:: What the task asks ::
Where a line holds the word "computer", copy it from the records.
-=-=-=-=-
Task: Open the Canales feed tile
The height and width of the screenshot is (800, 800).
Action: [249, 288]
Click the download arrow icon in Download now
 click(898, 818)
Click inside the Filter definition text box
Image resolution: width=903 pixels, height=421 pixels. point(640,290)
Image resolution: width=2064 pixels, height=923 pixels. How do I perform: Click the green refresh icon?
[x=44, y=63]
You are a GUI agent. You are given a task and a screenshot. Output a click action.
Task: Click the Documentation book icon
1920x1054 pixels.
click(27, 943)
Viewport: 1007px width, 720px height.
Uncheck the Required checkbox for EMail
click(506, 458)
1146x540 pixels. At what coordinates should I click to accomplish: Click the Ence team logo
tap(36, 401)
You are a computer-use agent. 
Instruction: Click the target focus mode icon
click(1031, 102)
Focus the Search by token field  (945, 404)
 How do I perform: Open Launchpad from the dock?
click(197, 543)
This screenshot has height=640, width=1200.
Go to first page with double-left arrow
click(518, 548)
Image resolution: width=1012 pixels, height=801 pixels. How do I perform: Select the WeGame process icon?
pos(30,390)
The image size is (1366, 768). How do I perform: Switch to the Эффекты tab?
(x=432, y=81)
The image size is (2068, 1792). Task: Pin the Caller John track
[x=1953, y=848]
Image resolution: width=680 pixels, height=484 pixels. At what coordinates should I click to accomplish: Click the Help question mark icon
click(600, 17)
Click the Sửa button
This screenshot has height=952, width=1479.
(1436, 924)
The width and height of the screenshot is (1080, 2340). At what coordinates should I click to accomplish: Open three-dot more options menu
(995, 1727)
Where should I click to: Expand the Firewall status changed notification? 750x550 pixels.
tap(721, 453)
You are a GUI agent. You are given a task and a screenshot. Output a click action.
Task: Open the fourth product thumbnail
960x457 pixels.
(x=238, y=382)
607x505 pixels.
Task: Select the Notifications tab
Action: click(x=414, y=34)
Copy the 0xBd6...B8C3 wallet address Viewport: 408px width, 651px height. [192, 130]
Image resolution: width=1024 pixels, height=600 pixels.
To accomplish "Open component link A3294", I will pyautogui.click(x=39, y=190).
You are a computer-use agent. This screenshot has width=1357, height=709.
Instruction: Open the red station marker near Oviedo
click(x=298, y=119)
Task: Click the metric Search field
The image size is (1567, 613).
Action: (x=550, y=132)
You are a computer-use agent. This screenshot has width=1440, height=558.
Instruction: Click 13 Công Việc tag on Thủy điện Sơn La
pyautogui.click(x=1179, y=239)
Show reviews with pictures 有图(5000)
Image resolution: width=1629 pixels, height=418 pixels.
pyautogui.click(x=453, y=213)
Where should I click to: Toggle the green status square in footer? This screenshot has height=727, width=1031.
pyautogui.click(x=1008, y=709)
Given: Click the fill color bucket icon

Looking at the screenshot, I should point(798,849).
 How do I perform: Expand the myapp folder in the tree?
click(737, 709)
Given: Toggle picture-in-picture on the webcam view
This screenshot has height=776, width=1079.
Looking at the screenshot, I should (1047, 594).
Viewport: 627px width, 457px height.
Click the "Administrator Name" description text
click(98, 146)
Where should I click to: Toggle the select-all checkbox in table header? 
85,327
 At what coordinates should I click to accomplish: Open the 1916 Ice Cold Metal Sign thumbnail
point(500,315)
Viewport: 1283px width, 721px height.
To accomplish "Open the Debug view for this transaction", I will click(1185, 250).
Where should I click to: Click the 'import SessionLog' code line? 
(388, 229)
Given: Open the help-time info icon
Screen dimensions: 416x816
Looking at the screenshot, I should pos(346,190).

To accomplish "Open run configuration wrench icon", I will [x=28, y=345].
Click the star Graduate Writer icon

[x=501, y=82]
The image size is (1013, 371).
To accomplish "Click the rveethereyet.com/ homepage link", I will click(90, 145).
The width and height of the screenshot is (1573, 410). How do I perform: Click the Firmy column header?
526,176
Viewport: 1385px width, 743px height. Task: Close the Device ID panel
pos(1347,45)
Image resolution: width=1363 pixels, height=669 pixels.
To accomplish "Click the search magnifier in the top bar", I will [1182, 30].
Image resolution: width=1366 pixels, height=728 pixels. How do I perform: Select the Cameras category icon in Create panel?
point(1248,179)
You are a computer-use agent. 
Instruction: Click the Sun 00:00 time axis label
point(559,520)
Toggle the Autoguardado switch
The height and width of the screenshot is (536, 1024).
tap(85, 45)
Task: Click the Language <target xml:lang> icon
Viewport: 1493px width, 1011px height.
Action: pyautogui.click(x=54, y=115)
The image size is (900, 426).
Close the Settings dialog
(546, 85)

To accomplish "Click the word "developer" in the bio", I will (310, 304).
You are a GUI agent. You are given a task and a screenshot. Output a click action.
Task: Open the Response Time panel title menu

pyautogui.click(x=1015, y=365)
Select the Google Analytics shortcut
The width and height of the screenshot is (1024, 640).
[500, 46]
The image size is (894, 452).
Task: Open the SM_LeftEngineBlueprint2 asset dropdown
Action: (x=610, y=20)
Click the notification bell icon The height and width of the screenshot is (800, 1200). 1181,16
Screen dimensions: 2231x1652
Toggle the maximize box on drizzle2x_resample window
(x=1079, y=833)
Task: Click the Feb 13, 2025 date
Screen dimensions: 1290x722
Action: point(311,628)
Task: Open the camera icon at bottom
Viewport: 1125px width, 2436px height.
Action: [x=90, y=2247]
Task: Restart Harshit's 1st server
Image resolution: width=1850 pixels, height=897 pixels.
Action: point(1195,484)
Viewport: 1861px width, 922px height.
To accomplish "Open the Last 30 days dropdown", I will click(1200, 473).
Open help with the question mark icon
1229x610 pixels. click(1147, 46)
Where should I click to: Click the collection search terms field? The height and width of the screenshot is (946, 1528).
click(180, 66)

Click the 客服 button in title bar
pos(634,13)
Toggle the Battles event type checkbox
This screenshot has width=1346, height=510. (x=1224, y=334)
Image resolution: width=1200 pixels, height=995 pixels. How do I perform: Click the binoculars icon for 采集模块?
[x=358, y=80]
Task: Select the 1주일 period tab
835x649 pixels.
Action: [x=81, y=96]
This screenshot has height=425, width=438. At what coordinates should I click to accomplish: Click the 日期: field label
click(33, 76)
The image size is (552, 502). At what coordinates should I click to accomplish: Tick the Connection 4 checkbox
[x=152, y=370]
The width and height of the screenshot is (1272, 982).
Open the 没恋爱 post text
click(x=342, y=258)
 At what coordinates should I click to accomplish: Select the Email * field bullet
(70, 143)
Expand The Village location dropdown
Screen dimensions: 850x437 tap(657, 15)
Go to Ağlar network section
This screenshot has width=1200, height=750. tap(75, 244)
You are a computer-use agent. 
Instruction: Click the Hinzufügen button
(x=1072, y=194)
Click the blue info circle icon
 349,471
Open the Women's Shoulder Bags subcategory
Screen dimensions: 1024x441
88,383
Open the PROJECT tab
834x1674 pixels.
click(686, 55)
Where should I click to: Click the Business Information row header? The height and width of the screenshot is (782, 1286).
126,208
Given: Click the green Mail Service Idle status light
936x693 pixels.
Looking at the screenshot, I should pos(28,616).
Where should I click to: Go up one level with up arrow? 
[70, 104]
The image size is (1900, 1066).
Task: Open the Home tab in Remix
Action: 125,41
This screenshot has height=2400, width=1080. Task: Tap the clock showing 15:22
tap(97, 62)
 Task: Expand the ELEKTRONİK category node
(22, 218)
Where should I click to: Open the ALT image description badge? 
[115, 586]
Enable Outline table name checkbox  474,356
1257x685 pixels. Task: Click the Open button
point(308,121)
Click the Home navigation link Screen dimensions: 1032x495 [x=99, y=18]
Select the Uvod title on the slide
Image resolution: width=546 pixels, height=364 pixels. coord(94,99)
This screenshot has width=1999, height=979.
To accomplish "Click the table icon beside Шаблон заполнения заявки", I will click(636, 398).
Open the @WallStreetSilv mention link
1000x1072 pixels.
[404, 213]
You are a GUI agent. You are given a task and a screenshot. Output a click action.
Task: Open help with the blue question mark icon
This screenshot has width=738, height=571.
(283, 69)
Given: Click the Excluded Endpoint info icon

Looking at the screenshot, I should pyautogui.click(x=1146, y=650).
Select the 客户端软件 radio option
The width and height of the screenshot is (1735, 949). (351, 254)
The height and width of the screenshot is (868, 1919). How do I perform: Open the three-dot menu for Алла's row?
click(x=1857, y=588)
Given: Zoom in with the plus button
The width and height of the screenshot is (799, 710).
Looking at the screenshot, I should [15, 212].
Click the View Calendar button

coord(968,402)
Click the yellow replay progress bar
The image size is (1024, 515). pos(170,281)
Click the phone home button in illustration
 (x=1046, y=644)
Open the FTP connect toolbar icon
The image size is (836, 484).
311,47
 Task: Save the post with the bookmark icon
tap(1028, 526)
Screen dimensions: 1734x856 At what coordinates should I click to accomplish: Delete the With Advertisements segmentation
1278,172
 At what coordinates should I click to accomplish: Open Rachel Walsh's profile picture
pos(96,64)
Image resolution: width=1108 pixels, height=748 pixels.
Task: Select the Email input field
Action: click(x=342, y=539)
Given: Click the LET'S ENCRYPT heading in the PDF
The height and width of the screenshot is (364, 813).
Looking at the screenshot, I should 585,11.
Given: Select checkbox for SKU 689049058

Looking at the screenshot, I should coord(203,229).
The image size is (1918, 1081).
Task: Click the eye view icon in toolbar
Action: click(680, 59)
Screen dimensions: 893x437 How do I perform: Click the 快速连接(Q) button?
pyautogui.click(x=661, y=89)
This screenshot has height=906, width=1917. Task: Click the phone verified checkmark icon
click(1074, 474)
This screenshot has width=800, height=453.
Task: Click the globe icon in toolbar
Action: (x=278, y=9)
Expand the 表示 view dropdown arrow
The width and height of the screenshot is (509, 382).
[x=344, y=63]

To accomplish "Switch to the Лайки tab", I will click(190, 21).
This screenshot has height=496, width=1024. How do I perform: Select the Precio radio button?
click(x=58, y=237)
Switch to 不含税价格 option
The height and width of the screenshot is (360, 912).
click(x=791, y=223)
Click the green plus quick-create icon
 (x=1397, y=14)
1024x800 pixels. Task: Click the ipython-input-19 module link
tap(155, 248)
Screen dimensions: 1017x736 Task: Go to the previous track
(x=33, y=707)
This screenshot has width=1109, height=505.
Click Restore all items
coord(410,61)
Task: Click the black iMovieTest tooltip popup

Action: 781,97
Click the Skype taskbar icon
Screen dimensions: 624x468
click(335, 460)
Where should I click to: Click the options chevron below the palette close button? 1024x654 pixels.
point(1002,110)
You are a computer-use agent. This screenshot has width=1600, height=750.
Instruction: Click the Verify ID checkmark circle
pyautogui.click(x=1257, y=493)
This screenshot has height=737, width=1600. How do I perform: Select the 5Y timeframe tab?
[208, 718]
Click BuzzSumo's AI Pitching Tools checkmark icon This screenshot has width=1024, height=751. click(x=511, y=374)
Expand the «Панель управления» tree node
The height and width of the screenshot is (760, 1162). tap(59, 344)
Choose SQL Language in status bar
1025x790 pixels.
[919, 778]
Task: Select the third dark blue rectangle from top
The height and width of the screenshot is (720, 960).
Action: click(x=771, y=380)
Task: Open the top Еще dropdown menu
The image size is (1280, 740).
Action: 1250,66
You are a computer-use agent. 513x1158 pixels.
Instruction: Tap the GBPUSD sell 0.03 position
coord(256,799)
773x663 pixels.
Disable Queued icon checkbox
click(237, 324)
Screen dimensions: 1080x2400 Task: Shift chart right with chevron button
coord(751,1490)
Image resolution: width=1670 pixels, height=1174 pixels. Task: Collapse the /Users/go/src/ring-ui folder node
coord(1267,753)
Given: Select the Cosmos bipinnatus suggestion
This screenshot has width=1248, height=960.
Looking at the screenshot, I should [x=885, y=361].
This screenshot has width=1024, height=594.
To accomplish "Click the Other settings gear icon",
-=-=-=-=-
:: Reply to the exercise ::
You are a computer-use agent. 
You are a computer-use agent. This screenshot has width=1357, height=709.
You are a computer-use agent. This screenshot has width=1440, height=558.
You are a computer-use agent. 
You are a computer-use agent. 
You are a computer-use agent. This screenshot has width=1600, height=750.
You are a computer-use agent. 513x1158 pixels.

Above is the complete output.